Rock concerts are like romances, in that you always remember your first.  The ELO show circa 1980 wasn’t the best show I’ve ever gone to, (the winner there is Pink Floyd’s “Delicate Sounds of Thunder” tour), but it made the type of impression only a first experience of its kind can make.  To this day, some 31 years later, the Electric Light Orchestra, in all of its various forms, remains my favorite band in the world.
About 15 years ago, Electric Light Orchestra, Part II, a spin-off band featuring many original ELO members and the trademark ELO orchestral sound, but not mainstay Lynne, went on the road to support their “Moment of Truth” CD.  Knowing this was as close as I’d ever get to seeing ELO perform live again, I made the short trek down to San Antonio to check ‘em out.
Instead of the 15,000 concertgoers packed inside the old Chicago Stadium, which has long-since been torn down, there were maybe a thousand or so aging, diehard fans tucked inside what was essentially a large club.  Not surprisingly, the spectacle wasn’t nearly the same as that first show, but the music still carried the night…AND the surroundings were so intimate, that I got to have my picture taken with the late, great bassist Kelly Groucutt.

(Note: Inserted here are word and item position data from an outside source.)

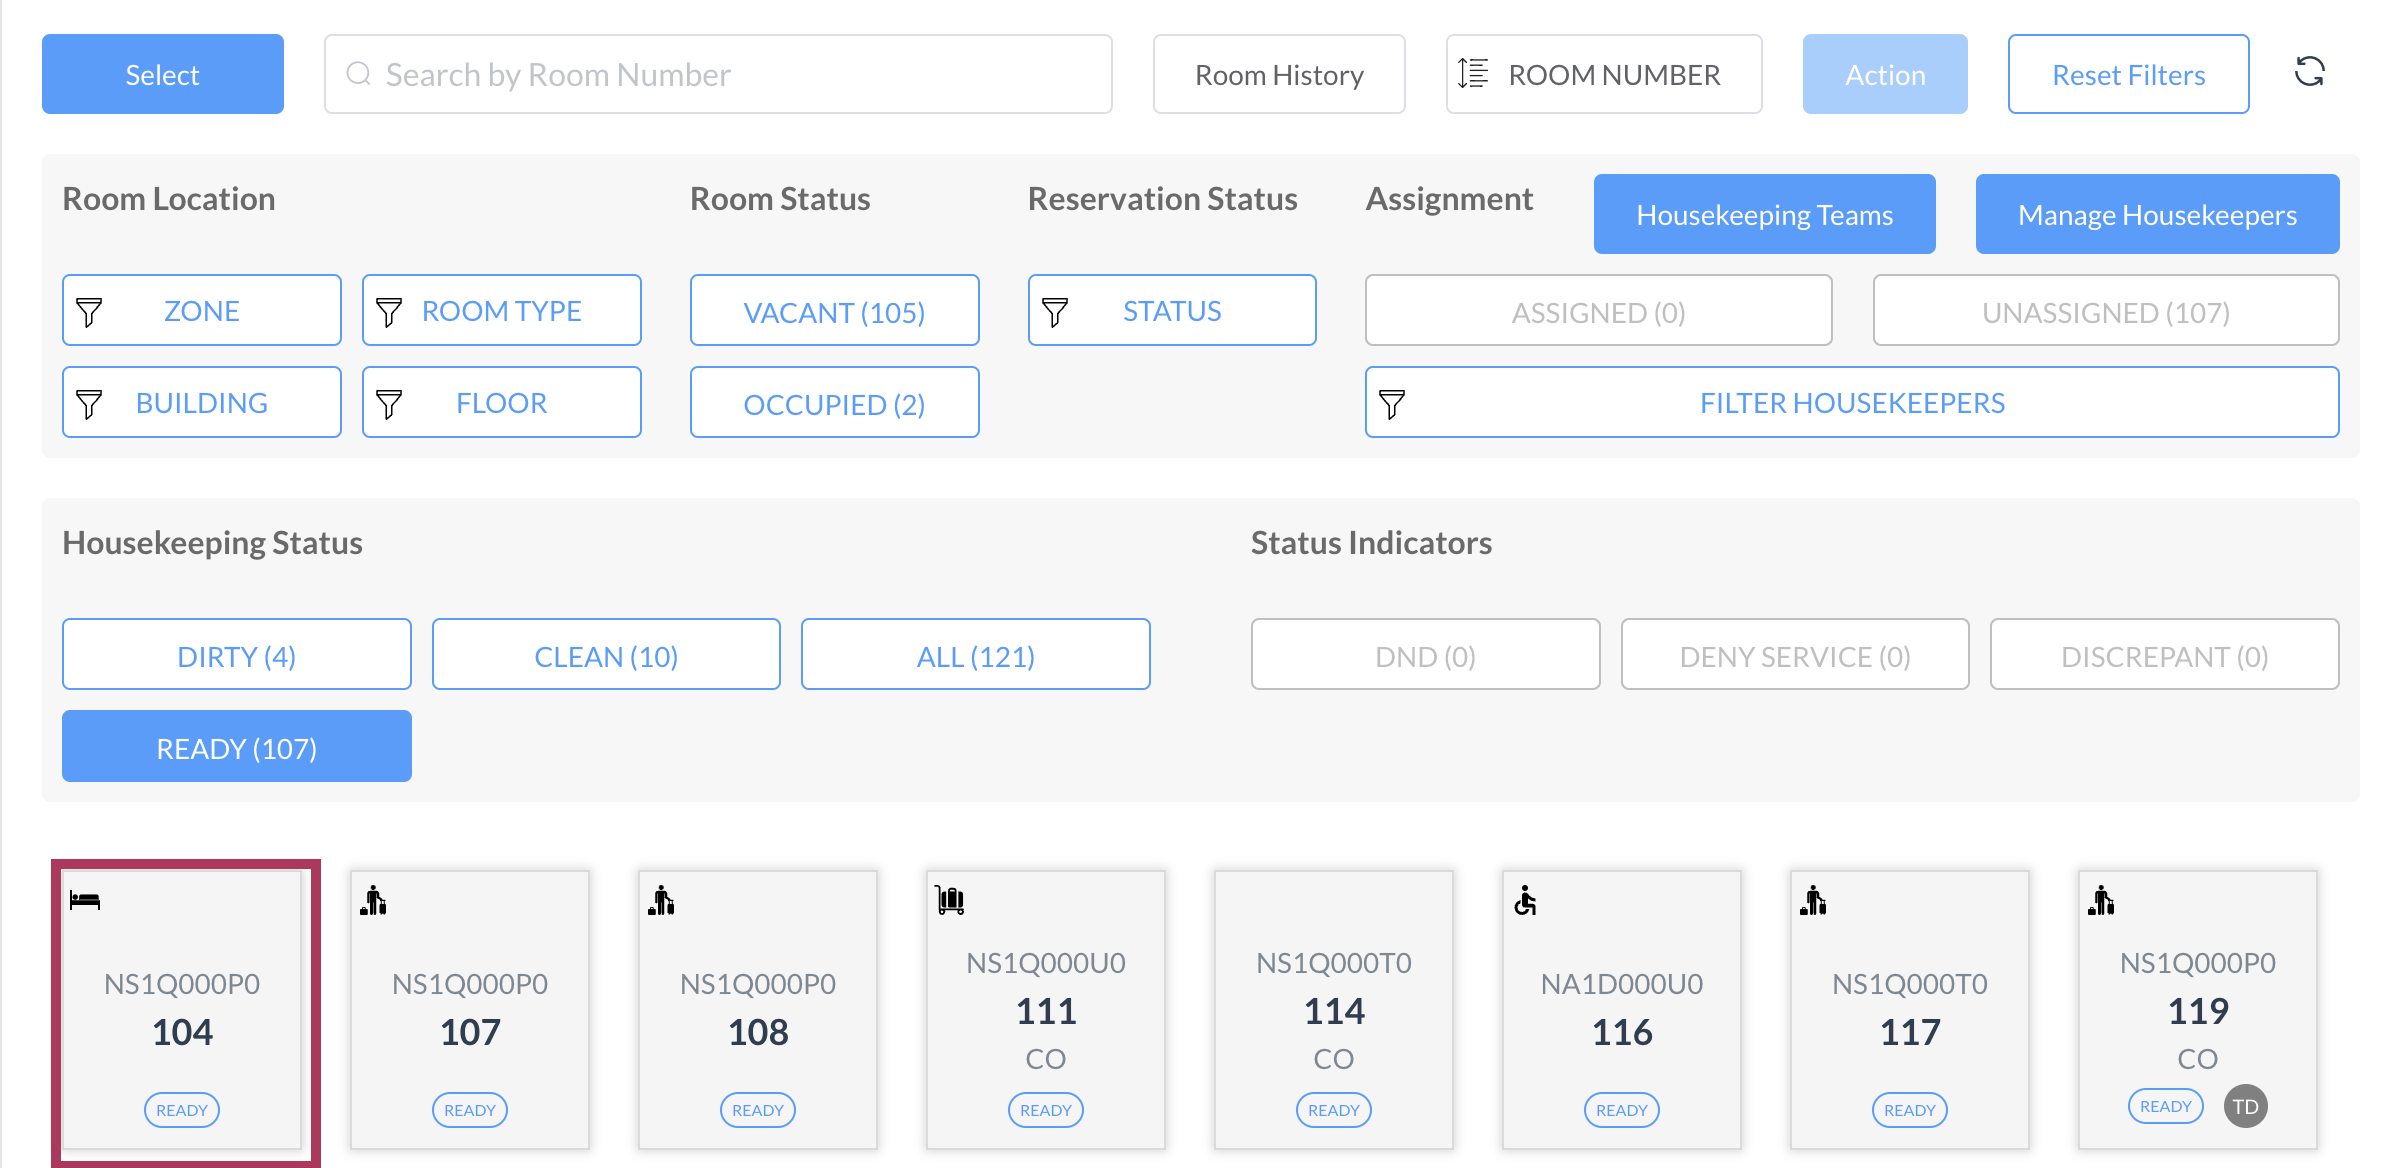
Task: Click the wheelchair icon on room 116
Action: point(1525,900)
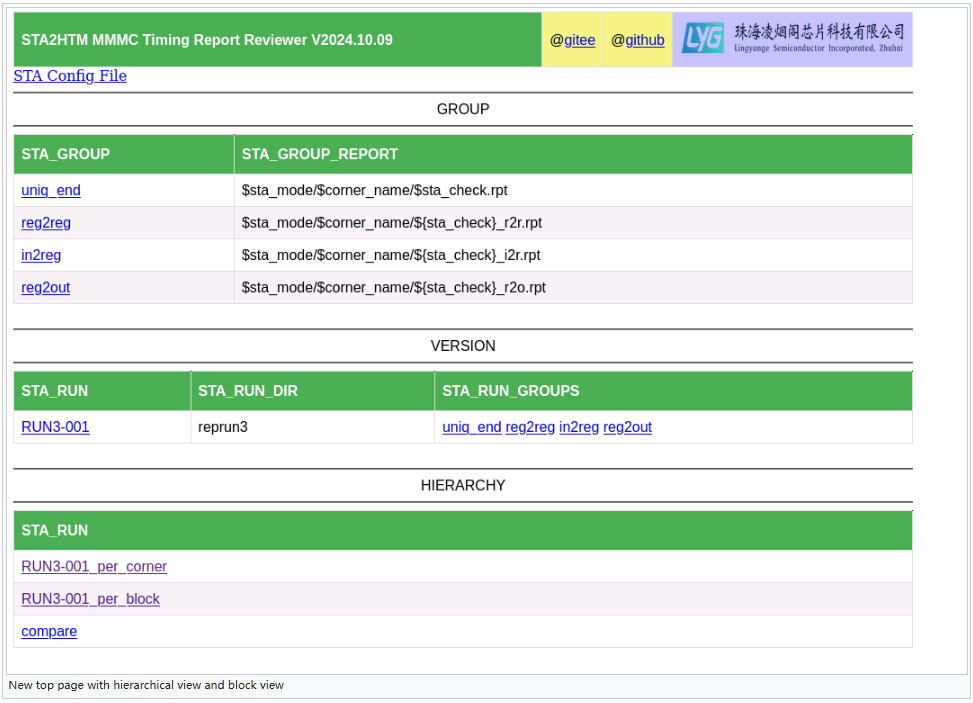This screenshot has width=973, height=703.
Task: Open the RUN3-001 run link
Action: (x=55, y=427)
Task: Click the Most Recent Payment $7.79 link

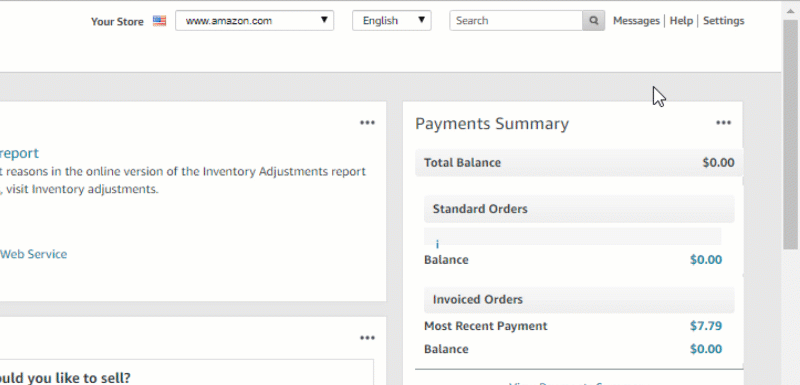Action: tap(706, 326)
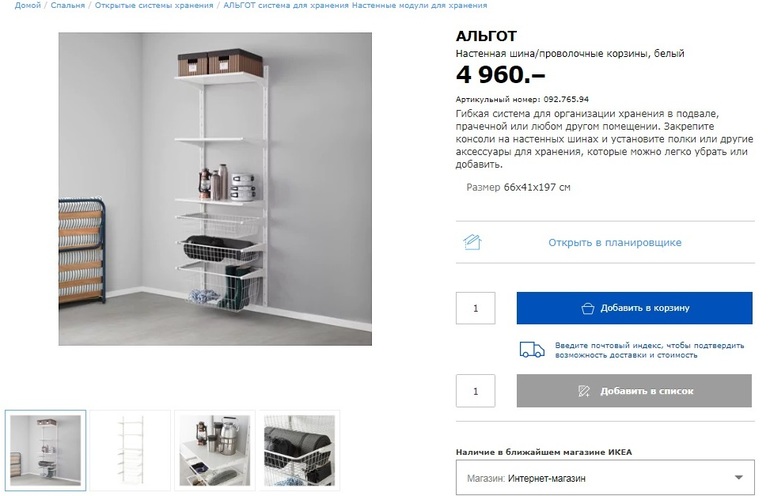770x496 pixels.
Task: Open Открытые системы хранения breadcrumb
Action: tap(154, 5)
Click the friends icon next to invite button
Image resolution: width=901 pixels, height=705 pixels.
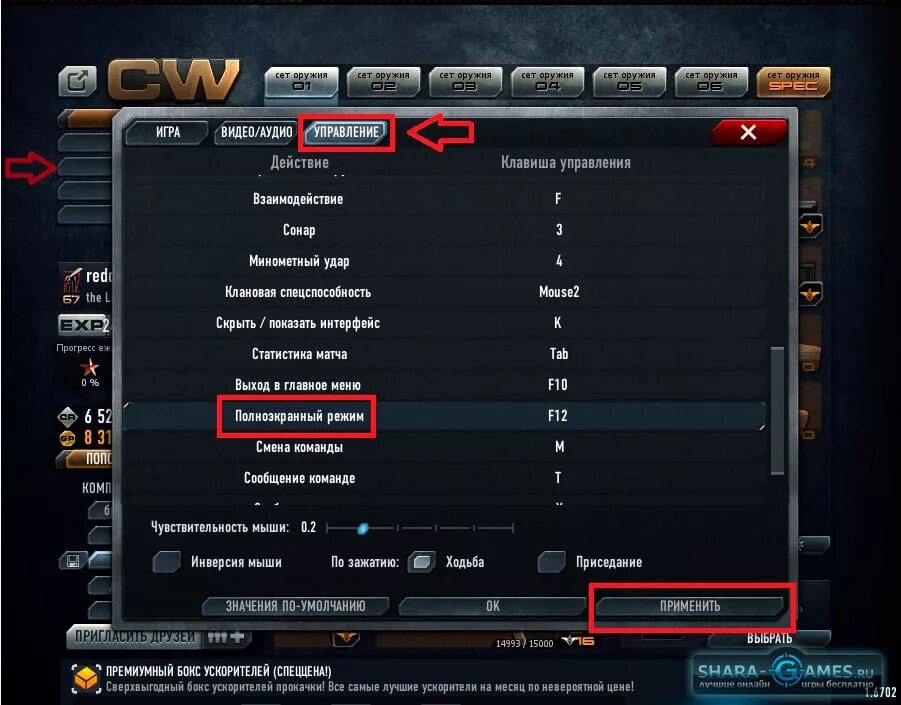tap(225, 637)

The Electric Light Orchestra rocks on in the eternally young land of Classic Rock radio and YouTube, while Lynne, co-founder and drummer Bev Bevan, and other surviving members of the band in all its incarnations keep ELO’s music alive in performances around the world.
For me, the Light was lit on a cold Chicago winter’s night over three decades ago…and the Electric Light Orchestra still burns brightly to this day.